## Job
Report every line of the material that contains the word "coordinates", copying each such line in full.

## Material for the task
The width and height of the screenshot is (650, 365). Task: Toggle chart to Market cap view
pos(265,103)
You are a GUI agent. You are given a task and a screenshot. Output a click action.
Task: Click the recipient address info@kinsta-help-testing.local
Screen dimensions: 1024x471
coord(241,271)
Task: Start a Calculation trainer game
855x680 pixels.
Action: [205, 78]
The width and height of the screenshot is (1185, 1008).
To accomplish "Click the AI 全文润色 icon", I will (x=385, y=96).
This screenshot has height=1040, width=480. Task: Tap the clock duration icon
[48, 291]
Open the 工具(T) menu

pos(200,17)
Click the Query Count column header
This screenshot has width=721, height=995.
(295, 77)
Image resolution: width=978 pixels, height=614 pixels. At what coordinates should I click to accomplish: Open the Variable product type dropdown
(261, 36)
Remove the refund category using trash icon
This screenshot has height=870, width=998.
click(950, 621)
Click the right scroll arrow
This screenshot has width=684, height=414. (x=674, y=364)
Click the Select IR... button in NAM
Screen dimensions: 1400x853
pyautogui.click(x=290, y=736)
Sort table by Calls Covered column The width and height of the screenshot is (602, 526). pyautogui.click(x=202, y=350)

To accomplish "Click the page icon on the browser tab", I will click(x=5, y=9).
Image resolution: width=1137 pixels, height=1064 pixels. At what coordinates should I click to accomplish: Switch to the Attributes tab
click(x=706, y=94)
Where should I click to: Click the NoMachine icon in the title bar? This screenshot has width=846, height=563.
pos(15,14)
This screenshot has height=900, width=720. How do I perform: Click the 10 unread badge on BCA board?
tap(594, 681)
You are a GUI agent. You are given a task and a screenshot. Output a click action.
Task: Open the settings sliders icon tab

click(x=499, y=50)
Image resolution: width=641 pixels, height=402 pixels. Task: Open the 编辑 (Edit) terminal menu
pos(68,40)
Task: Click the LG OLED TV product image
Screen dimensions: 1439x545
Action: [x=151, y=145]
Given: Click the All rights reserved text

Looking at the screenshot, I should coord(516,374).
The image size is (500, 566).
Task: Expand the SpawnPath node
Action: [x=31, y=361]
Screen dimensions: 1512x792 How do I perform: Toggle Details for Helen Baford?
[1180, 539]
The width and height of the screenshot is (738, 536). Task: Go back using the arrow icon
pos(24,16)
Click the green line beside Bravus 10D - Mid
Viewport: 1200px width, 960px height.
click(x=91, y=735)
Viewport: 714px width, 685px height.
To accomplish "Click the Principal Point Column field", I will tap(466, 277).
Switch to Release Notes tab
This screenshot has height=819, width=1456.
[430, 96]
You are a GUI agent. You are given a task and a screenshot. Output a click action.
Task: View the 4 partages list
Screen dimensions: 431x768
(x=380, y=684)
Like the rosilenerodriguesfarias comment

## Response to this task
Image resolution: width=978 pixels, height=614 pixels. At what coordinates should I click to accomplish: Open the Variable product type dropdown
Image resolution: width=1137 pixels, height=1064 pixels. At what coordinates should I click to accomplish: Switch to the Attributes tab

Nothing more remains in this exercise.